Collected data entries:
BEGIN

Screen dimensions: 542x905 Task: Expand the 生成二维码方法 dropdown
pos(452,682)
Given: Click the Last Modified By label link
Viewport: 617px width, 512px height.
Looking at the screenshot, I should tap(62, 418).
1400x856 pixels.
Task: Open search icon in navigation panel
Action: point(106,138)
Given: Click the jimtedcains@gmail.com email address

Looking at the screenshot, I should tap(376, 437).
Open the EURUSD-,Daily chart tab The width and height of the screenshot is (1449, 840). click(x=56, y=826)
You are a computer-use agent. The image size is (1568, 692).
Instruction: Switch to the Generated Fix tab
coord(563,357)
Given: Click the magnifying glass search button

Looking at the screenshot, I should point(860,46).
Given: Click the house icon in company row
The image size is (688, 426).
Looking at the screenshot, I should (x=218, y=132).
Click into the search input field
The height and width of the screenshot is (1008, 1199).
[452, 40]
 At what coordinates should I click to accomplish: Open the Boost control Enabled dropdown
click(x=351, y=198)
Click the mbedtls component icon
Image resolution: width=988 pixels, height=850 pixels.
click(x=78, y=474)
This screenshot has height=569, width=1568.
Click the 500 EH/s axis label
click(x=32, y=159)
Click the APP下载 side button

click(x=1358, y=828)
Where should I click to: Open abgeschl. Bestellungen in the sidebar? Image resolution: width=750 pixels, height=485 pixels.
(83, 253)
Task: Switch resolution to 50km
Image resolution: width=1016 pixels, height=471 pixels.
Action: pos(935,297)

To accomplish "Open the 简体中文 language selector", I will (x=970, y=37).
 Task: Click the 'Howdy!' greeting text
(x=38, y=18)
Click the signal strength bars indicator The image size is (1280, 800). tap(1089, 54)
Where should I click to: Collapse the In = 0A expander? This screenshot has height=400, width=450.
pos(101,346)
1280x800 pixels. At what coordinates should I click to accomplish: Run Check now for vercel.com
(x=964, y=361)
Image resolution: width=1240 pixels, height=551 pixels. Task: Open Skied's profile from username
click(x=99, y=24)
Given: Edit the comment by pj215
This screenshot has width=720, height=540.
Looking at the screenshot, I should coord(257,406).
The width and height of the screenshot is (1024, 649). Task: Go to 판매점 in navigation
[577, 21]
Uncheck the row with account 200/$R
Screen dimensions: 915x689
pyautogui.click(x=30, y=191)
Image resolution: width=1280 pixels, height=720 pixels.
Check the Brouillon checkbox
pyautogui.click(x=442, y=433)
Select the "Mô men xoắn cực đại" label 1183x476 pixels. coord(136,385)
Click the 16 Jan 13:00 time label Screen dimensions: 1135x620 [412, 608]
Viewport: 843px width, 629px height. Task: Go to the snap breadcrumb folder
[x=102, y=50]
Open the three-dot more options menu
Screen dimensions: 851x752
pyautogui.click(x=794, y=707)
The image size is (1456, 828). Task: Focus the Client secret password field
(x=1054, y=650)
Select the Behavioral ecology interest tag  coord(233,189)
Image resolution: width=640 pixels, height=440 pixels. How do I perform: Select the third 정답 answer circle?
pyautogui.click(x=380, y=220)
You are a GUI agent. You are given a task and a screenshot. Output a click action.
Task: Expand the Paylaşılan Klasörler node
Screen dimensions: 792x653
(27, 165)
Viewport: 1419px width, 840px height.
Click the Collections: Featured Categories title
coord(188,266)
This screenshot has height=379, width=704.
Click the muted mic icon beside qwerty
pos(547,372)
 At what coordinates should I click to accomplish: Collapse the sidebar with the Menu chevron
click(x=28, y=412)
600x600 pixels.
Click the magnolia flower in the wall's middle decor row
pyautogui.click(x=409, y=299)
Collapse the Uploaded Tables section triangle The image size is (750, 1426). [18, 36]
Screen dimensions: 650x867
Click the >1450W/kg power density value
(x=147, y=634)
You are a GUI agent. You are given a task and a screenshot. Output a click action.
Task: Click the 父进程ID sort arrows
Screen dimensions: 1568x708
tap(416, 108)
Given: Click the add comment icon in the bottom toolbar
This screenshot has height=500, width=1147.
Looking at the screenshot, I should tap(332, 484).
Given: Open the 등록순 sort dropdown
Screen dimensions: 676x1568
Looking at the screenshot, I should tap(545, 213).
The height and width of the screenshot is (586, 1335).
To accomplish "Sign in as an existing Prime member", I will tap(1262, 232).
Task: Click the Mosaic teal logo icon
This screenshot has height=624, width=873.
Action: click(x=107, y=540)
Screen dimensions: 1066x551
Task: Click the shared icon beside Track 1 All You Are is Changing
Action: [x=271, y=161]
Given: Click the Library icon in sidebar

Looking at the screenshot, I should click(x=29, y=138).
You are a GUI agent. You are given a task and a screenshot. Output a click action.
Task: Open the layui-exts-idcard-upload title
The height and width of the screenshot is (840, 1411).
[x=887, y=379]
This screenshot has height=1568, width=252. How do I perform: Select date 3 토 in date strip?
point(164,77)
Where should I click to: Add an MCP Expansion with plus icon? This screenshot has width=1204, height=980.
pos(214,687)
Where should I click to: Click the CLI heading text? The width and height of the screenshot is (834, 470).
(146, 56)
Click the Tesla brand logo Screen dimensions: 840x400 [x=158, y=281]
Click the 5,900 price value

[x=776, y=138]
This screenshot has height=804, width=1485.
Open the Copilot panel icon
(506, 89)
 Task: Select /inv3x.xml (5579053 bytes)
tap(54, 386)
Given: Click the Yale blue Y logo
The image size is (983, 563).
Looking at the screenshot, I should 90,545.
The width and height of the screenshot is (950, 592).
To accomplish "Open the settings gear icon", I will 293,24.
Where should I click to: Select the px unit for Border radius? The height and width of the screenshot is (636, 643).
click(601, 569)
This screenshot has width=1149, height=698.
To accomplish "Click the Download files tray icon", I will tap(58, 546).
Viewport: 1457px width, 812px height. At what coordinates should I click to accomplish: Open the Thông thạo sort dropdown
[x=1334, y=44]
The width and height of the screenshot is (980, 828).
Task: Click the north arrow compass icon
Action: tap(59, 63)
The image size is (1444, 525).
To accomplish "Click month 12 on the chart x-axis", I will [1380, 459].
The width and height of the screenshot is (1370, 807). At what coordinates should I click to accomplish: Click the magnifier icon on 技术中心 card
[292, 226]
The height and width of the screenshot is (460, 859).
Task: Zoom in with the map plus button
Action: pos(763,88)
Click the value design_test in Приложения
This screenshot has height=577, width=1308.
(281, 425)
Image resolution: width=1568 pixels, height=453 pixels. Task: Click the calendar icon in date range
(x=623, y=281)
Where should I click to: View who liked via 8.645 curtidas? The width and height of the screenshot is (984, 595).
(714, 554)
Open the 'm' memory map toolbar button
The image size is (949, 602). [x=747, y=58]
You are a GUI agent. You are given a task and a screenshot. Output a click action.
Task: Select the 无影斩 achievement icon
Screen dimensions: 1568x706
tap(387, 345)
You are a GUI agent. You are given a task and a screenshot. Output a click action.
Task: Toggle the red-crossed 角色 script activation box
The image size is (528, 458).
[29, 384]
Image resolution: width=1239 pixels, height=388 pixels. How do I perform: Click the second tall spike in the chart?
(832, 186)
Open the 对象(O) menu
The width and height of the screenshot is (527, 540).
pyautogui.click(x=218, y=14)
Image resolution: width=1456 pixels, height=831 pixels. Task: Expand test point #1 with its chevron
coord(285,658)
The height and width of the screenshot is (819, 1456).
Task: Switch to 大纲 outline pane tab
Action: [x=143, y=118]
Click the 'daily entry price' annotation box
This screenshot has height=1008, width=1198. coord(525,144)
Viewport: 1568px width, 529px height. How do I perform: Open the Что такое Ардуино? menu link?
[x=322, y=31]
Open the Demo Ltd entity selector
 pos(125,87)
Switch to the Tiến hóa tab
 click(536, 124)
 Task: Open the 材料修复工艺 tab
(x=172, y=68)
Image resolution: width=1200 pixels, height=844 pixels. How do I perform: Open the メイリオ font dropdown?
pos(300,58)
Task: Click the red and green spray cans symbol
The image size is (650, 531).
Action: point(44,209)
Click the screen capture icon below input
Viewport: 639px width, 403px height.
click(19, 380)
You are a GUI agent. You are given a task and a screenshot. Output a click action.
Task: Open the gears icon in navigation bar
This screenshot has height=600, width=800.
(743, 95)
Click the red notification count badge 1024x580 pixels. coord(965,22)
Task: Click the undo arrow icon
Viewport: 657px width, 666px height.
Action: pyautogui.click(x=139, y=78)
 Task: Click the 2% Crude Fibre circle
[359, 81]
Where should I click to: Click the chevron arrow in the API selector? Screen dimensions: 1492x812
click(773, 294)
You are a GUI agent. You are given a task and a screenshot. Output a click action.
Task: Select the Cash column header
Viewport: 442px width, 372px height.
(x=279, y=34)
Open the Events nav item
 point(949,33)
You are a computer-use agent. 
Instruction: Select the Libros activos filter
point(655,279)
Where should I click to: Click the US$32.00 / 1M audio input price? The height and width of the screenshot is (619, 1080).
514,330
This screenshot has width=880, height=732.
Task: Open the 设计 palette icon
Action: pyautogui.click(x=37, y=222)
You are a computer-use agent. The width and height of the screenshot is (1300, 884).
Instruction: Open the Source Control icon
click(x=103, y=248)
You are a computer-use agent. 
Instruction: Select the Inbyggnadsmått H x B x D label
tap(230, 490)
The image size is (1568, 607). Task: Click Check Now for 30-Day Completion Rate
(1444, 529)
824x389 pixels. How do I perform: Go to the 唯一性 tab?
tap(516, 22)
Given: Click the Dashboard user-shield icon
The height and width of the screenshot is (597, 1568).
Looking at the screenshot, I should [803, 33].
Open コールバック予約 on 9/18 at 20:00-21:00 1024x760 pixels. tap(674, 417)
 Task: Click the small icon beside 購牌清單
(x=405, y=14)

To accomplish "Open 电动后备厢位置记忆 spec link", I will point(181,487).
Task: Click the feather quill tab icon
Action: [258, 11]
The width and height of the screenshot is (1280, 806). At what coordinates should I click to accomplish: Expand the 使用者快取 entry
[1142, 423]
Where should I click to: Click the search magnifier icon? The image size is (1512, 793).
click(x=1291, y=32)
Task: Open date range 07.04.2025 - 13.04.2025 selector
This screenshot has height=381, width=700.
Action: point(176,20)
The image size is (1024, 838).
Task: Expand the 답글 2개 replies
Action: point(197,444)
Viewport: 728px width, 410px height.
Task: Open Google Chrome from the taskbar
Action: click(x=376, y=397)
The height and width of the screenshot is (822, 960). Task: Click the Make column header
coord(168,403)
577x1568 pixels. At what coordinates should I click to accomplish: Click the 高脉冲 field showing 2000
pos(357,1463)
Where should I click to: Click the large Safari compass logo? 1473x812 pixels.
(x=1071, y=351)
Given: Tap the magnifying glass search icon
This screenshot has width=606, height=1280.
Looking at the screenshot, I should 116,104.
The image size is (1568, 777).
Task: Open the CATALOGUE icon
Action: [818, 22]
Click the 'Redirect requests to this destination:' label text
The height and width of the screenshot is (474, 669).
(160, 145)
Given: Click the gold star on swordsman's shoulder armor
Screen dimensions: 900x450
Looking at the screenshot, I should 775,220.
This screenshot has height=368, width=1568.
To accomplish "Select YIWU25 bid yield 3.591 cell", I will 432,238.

END

Assignment → Only the lines from the one with "824x389 pixels. How" through the final line above belong in the answer, each reproduced word for word.

Answer to this exercise →
824x389 pixels. How do I perform: Go to the 唯一性 tab?
tap(516, 22)
Given: Click the Dashboard user-shield icon
The height and width of the screenshot is (597, 1568).
Looking at the screenshot, I should [803, 33].
Open コールバック予約 on 9/18 at 20:00-21:00 1024x760 pixels. tap(674, 417)
 Task: Click the small icon beside 購牌清單
(x=405, y=14)

To accomplish "Open 电动后备厢位置记忆 spec link", I will point(181,487).
Task: Click the feather quill tab icon
Action: [258, 11]
The width and height of the screenshot is (1280, 806). At what coordinates should I click to accomplish: Expand the 使用者快取 entry
[1142, 423]
Where should I click to: Click the search magnifier icon? The image size is (1512, 793).
click(x=1291, y=32)
Task: Open date range 07.04.2025 - 13.04.2025 selector
This screenshot has height=381, width=700.
Action: point(176,20)
The image size is (1024, 838).
Task: Expand the 답글 2개 replies
Action: point(197,444)
Viewport: 728px width, 410px height.
Task: Open Google Chrome from the taskbar
Action: click(x=376, y=397)
The height and width of the screenshot is (822, 960). Task: Click the Make column header
coord(168,403)
577x1568 pixels. At what coordinates should I click to accomplish: Click the 高脉冲 field showing 2000
pos(357,1463)
Where should I click to: Click the large Safari compass logo? 1473x812 pixels.
(x=1071, y=351)
Given: Tap the magnifying glass search icon
This screenshot has width=606, height=1280.
Looking at the screenshot, I should 116,104.
The image size is (1568, 777).
Task: Open the CATALOGUE icon
Action: [818, 22]
Click the 'Redirect requests to this destination:' label text
The height and width of the screenshot is (474, 669).
(160, 145)
Given: Click the gold star on swordsman's shoulder armor
Screen dimensions: 900x450
Looking at the screenshot, I should 775,220.
This screenshot has height=368, width=1568.
To accomplish "Select YIWU25 bid yield 3.591 cell", I will 432,238.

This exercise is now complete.